基于多模态信息不变和特定表示的社交机器人检测方法

Social bot detection method based on multimodal information invariant and specific representation

  • 摘要: 社交机器人在发展过程中不断进化,给现有检测模型带来挑战。为此,提出了一种新的社交机器人检测框架BotSAI。该框架首先采用定制化编码器从用户元数据、文本和社交网络异构图中提取多维度特征表示。其中,图编码器通过过采样和局部关系转换器实现邻居信息的高效均衡聚合。随后,利用多通道表示器将用户表示映射至不变子空间和特定子空间以增强其特征。最后,通过自注意力机制对增强后的用户表示进行整合与提炼。实验结果表明,BotSAI在两大权威社交机器人检测基准上均超越了现有最优方法。此外,系统性实验揭示了不同社交关系对检测精度的影响,为社交机器人检测提供了新的研究视角。

     

    Abstract: Social bots have continuously evolved during their development, posing significant challenges to existing detection models. To address this, we propose a novel social bot detection framework, BotSAI. This framework first employs customized encoders to extract multi-dimensional feature representations from user metadata, text, and heterogeneous social network graphs. Specifically, the graph encoder achieves efficient and balanced aggregation of neighborhood information through oversampling and a local relation transformer.

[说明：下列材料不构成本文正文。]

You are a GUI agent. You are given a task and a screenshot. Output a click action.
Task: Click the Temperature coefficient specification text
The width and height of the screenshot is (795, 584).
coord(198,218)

Subsequently, a multi-channel representor maps user representations into invariant subspaces and specific subspaces to enhance their features. Finally, the enhanced user representations are integrated and refined using a self-attention mechanism. Experimental results demonstrate that BotSAI outperforms state-of-the-art methods on two authoritative social bot detection benchmarks. Furthermore, systematic experiments reveal the impact of different social relationships on detection accuracy, providing new research perspectives for social bot detection.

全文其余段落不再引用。